Overall, the dose screen retrieval rate was 99% and the anatomic assignment precision rate was 91%. All errors represented failure to assign the correct anatomic region to the dose event. Naming errors comprised 83% of the error rate; these were associated with inadequate series and protocol descriptions. Matching errors (13%) and optical character recognition errors (4%) were the other types of errors identified.
The toolkit is strictly an extraction tool and does not contain software to analyze data. The authors pointed out that many radiology departments might not have the staff resources to provide this. They also noted that while the extracted data are x-ray tube metrics, they are not correlated with patient size metrics, information that is not yet routinely available in existing archives. Another concern they identified is the potential need for repeated toolkit customization efforts when manufacturers change dose screen format and contents.

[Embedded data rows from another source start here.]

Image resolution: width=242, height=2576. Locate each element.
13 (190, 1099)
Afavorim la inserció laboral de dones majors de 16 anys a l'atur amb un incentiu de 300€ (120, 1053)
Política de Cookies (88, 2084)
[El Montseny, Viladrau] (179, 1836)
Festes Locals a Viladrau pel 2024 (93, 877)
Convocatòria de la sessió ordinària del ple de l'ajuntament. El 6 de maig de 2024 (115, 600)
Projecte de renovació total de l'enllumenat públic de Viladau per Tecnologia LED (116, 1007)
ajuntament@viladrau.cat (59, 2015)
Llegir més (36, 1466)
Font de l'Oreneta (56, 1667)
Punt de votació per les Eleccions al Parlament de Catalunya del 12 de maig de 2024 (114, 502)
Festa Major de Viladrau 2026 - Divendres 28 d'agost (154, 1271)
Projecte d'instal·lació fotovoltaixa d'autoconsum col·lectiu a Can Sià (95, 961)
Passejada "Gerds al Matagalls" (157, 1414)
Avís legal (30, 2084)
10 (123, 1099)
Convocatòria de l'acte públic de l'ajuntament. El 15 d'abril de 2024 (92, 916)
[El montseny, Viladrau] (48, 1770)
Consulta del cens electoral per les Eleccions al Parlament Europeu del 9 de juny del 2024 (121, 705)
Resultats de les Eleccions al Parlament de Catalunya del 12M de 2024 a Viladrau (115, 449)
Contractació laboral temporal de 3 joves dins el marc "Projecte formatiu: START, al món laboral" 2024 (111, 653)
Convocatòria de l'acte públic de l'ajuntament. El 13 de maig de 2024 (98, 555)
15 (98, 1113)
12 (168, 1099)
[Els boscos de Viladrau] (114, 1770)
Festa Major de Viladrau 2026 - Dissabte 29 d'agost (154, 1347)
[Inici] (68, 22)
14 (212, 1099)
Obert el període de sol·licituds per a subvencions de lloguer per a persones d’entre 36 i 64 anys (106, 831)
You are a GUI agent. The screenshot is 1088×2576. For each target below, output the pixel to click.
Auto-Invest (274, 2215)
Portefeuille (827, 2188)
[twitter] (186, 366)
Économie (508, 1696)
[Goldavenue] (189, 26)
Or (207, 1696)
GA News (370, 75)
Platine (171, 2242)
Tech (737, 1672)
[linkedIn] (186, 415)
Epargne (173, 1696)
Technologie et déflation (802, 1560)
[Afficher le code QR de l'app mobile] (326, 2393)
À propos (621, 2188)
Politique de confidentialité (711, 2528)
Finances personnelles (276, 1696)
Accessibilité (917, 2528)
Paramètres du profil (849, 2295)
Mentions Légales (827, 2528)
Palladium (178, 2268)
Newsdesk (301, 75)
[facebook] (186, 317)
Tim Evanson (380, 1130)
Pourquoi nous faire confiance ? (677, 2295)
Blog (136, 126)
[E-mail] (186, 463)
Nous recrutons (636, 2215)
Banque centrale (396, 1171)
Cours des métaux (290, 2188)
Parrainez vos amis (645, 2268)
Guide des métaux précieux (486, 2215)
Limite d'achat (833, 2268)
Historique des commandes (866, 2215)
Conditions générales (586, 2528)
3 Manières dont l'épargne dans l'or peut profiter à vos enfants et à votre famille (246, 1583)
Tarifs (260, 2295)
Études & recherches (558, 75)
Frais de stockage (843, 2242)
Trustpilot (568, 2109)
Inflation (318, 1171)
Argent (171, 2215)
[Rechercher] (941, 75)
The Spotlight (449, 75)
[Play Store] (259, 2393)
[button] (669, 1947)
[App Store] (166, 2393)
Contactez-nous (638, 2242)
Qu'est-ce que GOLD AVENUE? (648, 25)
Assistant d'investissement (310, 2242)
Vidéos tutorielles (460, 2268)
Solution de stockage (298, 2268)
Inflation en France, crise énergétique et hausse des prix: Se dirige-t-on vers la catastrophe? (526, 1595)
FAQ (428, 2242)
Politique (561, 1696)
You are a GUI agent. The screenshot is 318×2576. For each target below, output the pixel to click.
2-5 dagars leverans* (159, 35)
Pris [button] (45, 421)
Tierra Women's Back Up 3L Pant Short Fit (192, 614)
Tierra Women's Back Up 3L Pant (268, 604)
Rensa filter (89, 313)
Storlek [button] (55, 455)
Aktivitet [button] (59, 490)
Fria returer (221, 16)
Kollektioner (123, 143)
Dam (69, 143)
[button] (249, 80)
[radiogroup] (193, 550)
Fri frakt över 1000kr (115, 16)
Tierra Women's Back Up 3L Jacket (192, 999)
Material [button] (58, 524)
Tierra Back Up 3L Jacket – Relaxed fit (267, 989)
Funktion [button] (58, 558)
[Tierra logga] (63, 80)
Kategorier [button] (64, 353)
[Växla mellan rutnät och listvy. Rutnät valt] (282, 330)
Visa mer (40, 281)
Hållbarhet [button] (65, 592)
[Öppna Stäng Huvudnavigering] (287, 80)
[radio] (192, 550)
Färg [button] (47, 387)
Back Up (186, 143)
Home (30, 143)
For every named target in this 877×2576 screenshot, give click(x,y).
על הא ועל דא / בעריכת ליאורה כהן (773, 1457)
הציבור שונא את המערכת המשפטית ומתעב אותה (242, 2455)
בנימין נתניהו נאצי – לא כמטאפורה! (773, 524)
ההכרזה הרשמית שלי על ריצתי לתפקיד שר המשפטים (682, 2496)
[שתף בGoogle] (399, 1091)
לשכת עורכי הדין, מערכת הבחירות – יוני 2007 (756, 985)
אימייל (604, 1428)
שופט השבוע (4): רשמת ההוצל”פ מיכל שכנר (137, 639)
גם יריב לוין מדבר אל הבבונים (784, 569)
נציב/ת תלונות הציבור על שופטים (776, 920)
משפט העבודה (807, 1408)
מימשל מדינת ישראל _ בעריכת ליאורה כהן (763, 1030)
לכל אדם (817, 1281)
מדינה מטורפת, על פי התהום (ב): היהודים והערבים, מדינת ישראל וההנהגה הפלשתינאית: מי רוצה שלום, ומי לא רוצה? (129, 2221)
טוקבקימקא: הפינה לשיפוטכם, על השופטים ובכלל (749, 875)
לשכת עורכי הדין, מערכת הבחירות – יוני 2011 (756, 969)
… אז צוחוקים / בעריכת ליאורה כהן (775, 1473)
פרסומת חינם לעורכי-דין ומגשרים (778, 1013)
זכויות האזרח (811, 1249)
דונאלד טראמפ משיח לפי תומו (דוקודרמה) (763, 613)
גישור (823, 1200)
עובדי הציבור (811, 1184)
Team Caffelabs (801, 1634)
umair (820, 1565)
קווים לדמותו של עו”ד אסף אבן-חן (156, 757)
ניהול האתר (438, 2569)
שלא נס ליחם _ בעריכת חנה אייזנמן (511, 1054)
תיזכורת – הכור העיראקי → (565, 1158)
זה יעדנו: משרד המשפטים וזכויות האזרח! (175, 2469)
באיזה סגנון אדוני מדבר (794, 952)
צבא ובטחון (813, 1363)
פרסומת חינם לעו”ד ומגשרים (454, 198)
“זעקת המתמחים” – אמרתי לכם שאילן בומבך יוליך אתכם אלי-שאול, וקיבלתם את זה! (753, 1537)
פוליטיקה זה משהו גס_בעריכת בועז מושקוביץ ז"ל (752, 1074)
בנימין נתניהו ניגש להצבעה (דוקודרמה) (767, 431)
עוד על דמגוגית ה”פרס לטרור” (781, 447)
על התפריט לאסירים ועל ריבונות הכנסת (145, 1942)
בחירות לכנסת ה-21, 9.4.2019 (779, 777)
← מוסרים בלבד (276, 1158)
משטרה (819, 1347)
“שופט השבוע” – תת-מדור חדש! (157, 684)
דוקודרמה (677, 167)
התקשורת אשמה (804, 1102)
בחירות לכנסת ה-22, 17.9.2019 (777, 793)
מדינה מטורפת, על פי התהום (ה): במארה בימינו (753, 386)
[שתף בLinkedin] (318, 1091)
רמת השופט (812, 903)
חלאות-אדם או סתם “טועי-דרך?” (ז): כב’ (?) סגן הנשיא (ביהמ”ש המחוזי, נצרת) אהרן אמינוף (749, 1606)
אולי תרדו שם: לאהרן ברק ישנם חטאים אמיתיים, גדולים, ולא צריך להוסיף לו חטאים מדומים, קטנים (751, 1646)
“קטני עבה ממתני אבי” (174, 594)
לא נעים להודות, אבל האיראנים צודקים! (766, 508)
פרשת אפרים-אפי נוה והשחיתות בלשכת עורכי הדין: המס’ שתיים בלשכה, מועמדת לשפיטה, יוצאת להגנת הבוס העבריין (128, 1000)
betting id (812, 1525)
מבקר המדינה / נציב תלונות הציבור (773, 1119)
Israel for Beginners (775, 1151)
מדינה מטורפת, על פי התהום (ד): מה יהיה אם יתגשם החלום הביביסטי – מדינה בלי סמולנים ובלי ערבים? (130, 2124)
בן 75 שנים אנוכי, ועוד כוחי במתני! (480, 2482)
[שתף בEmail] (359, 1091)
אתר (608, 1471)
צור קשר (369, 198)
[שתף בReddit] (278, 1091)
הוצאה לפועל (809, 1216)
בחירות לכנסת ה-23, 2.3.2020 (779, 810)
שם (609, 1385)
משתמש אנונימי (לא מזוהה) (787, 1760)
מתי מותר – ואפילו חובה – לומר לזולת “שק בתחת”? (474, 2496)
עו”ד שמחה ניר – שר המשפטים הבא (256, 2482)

"Automatic extraction of anatomy-specific exposure data does not in itself solve exposure monitoring problems, and considerable effort is required to implement supporting policies and transform associated processes to realize the benefits enabled by this new technology," they cautioned. However, its use could greatly benefit both radiation exposure quality assurance initiatives and imaging technique optimization programs for CT exams.
Enabling practice-specific auditing
In an accompanying editorial, Cynthia McCollough, PhD, professor of biomedical engineering and medical physics at the Mayo Clinic in Rochester, MN, praised the development of these toolkits. Such tools can make practice-specific auditing of radiation dose levels possible, which is needed to adequately monitor the performance of a department and to benchmark against others on a facility, regional, national, or international level.
"The availability of data describing the amount of radiation used for different examinations or procedures, stratified by patient size and clinical indication, is foundational for quality improvement initiatives in the field of radiation dose utilization," she wrote.
McCollough commended the American College of Radiology (ACR) for creating its Dose Index Registry and providing a source of benchmark information as well as baseline data to measure practice improvements. But she noted that having a large sample of dose index values is not enough.
Comparing CT dose index values of an obese patient with those of a thin adult may unfairly reflect dose variation in a department. Noting that each dose index value must be associated with not only a specific anatomic region but also a specific patient size and diagnostic task, McCollough reiterated that an automated measure of patient size needs to be standardized and stored in a DICOM header field.
In addition to establishing stratification for anatomic regions, McCollough also emphasized the importance of developing a system to specify the diagnostic task of an exam. As an example, she cited dose differences between a lung cancer screening exam and imaging the thorax to identify pulmonary emboli.
"One of the exciting capabilities demonstrated [by the Brigham team] is the ability to examine dose metrics across time; between facilities, manufacturers, and scanner models; between specific protocols; and even for a specific patient," she wrote. "The richness of the data provided and the potential uses for quality improvement initiatives are compelling and should motivate professional societies, standard organizations, regulators, and manufacturers to adopt standardized measures of patient size, anatomic scan region, and diagnostic task as quickly as possible."